# Fan Trouble



## Tino87 (Apr 20, 2006)

I've decided to install 2 80mm fans for my case which is a Rosewill TU-155. I was wonderin if any can give me any suggestions of a good fans that will fit in my Case


----------



## twajetmech (Jul 1, 2004)

I'm partial to panaflo fans, they are considered to be some of the best case fans... http://www.frozencpu.com/products/2541/fan-42/Panaflo_H1A_80mm_Fan_BX_w_RPM_Sensor.html?tl=g36c15s58


----------



## Tino87 (Apr 20, 2006)

With the panaflo fans, do i have to buy the connectors and the screws or do they all ready come. And would it fitt in my case. My Case is a Rosewill TU-155.


----------



## twajetmech (Jul 1, 2004)

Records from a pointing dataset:
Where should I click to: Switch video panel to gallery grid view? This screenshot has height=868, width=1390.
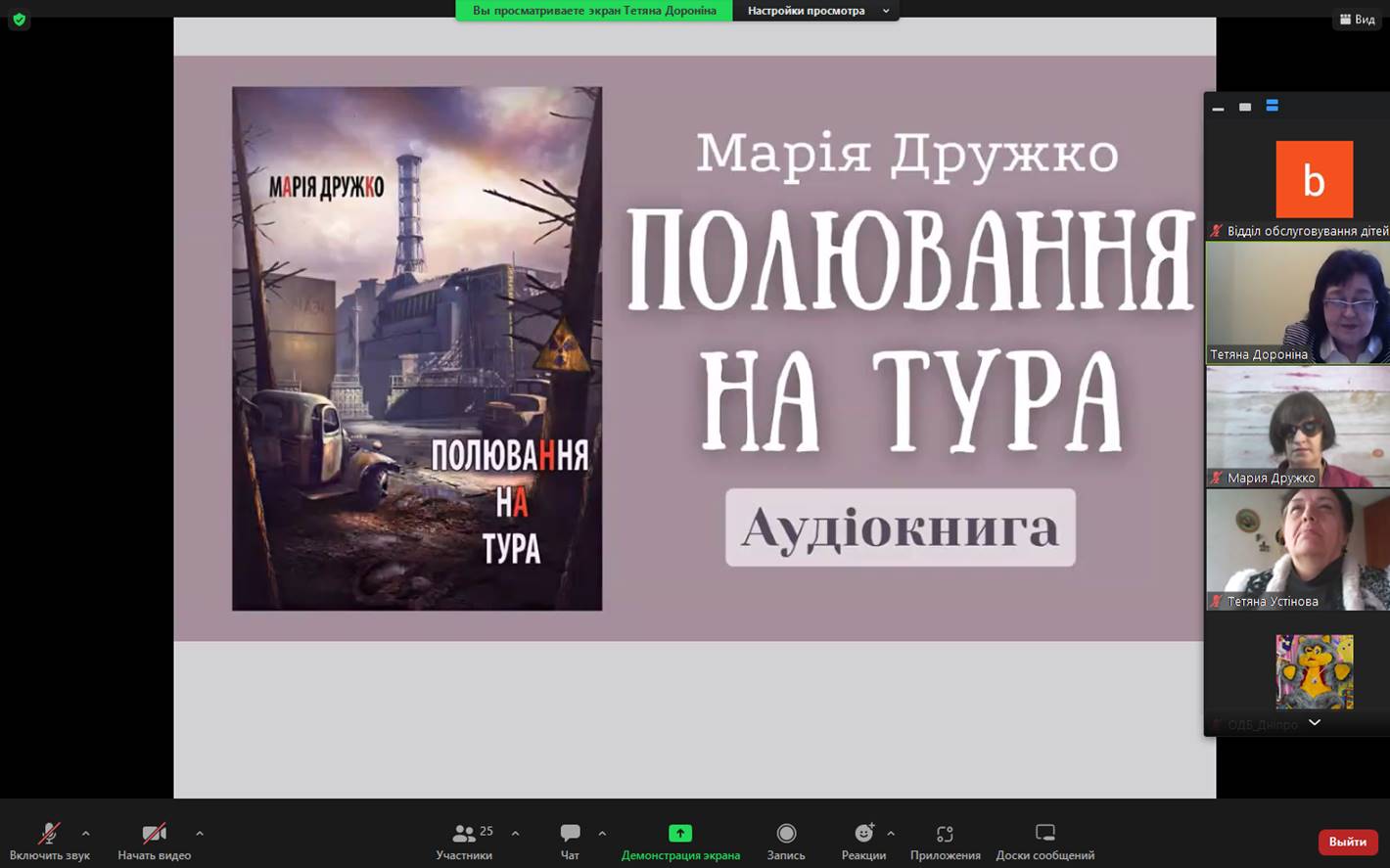point(1273,106)
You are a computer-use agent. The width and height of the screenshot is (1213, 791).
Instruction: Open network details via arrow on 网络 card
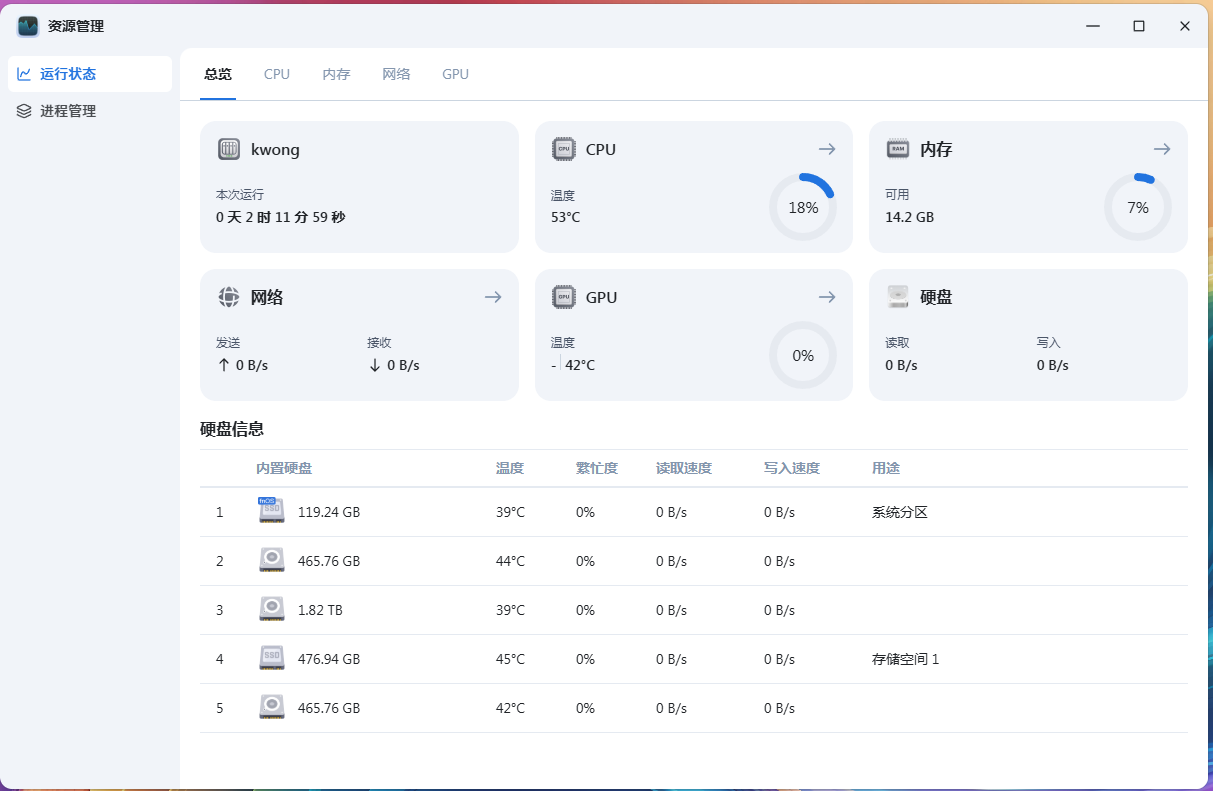[493, 297]
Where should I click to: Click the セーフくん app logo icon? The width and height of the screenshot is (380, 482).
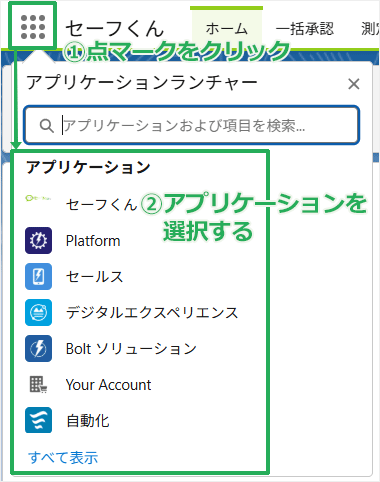38,199
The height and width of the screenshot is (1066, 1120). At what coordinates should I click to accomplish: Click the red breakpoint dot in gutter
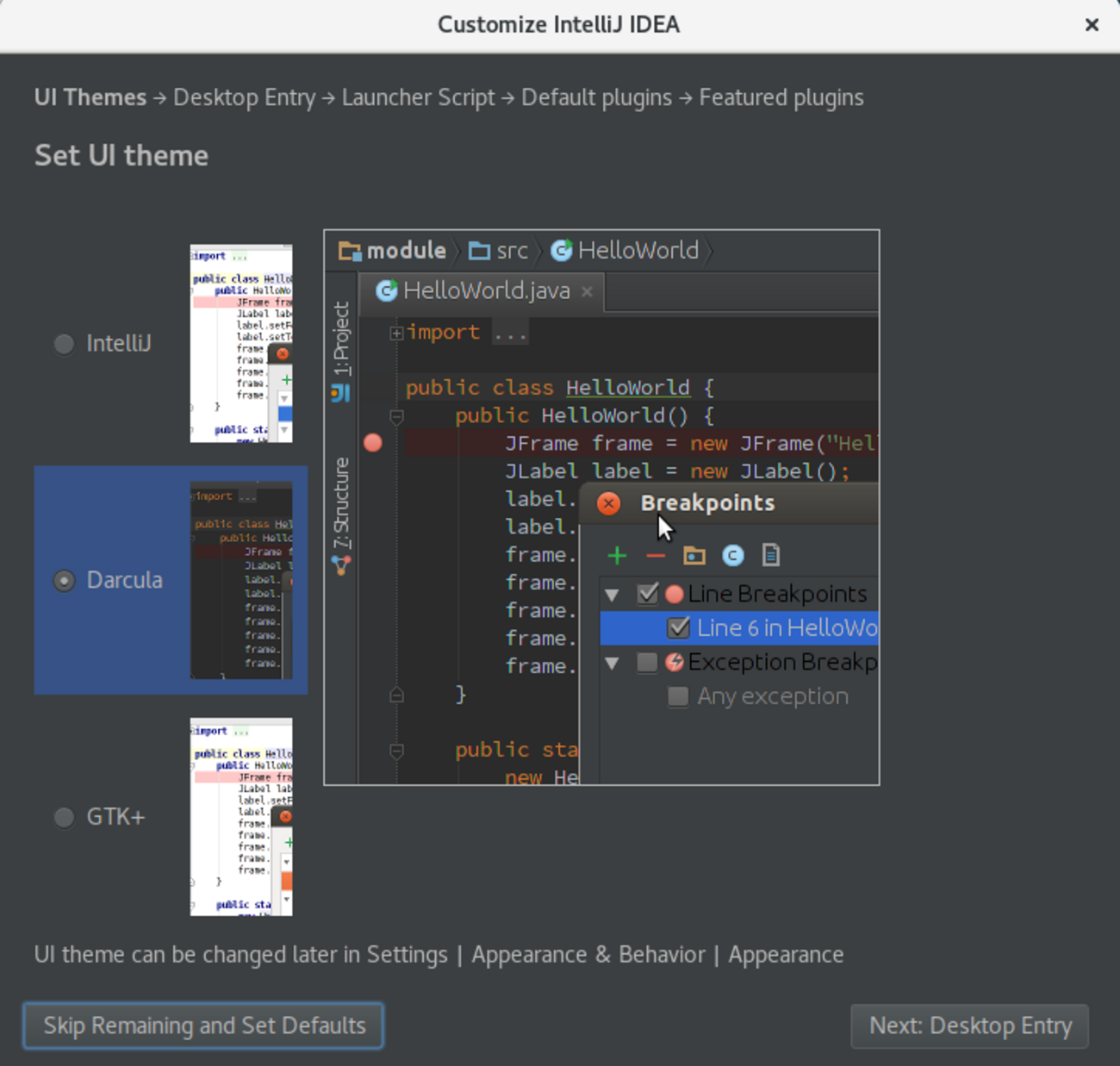click(373, 443)
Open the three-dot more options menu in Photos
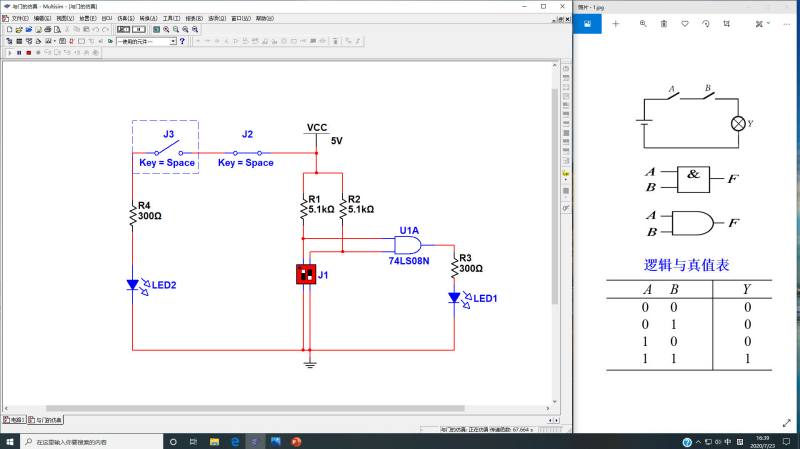Screen dimensions: 800x449 pyautogui.click(x=786, y=23)
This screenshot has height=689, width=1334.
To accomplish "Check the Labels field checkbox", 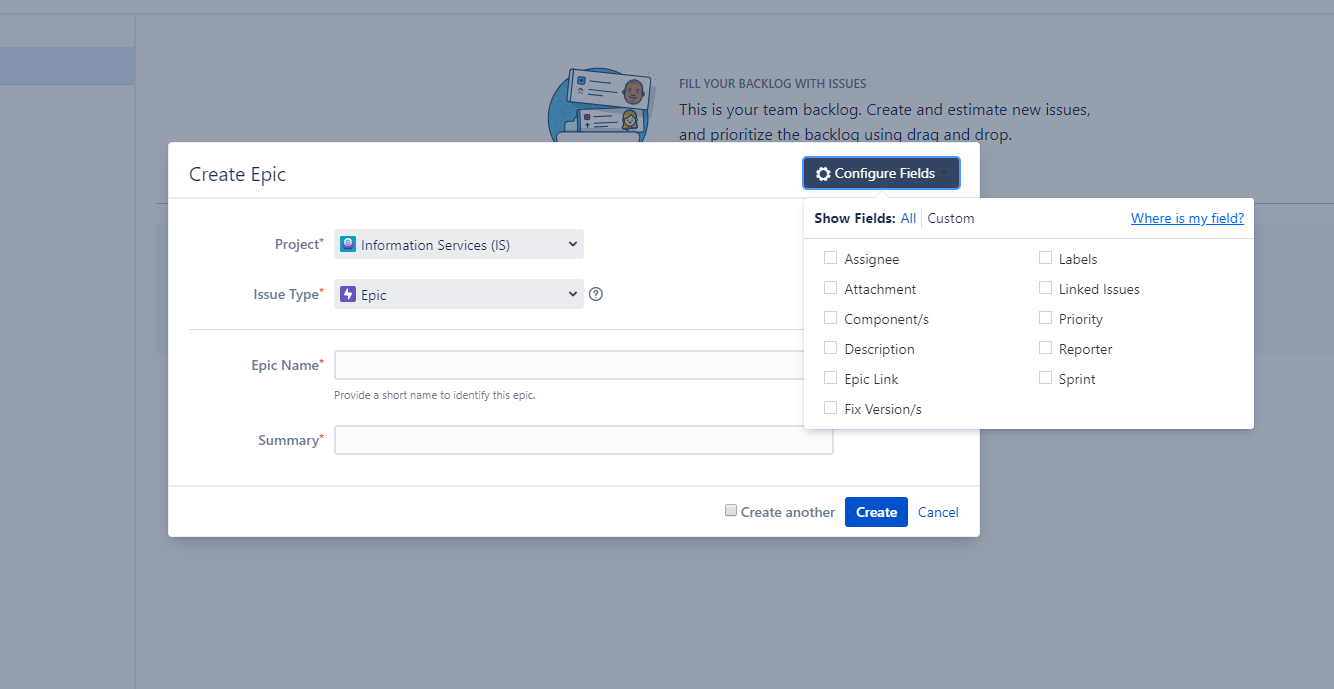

__PARTS OF THE EXERCISE__
1 – In the case fan thread, which brand of fans does twajetmech recommend?
2 – Write what comes next in the case fan thread, picking up where it stops.

__IN RESPONSE__
1 – Panaflo

2 –
You'll have to check your mobo and see if you need either a 2 pin, 3 pin or if you will be using a 4 pin molex connector. They come untailed so you can either make your own connector or purchase the one you need. If Your case requires an 80mm fan then just about any 80mm fan will fit, the Panaflo is a std size 80mm X 25mm fan, other panaflo 80mm fans will vary in cfm output. I listed the H1A because its a good compromise between high cfm and noise, other models produce higher cfm with a slightly higher noise (about 36db is the same level as most psu's). You will have to purchase the scrivets or screws to install the fan seperately as well


----------



## Tino87 (Apr 20, 2006)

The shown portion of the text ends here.